Podczas interwencji policjant może ukarać mandatem w wysokości 500 zł, zastosować pouczenie lub skierować wniosek do sądu.
Raciborscy policjanci w związku z wprowadzeniem na terenie całego kraju „żółtej strefy” w celu zwalczania pandemii koronawirusa od 10 października egzekwują wprowadzone nakazy i obostrzenia. Interweniując wobec osób nieprzestrzegających przepisów, ukarali kilkadziesiąt osób mandatami.
– Policjanci będą w dalszym ciągu przede wszystkim tam, gdzie w jednym miejscu gromadzi się więcej osób. Funkcjonariusze zobligowani są do reagowania na przypadki naruszenia prawa – podkreśla KPP Racibórz.
Od soboty, 10 października, istnieje obowiązek zakrywania nosa i ust w przestrzeni publicznej: w sklepie, autobusie, ale także na ulicy. Zwolnione z tego obowiązku są jedynie osoby, które mają przy sobie zaświadczenie lekarskie lub dokument potwierdzający niepełnosprawność. – Wobec rosnącej fali zakażeń nie będzie tolerancji dla ludzi świadomie łamiących przepisy! – ostrzega policja.

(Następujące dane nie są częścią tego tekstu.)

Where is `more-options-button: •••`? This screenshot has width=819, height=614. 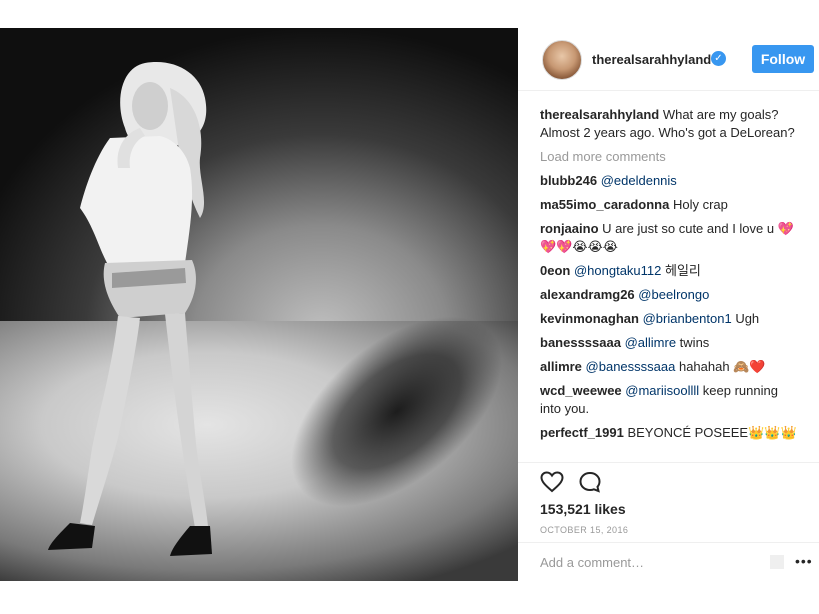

Podczas interwencji policjant może ukarać mandatem w wysokości 500 zł, zastosować pouczenie lub skierować wniosek do sądu. W skrajnych sytuacjach sprawy mogą być kierowane do sanepidu. Forma zakończenia interwencji należy do indywidualnej oceny funkcjonariusza, który podjął kontrolę.
Najskuteczniejszą metodą walki z pandemią pozostaje dystans społeczny, zasłanianie ust i nosa oraz częsta dezynfekcja rąk. Zasłanianie ust i nosa pozwala uchronić przed wirusem siebie, ale także innych.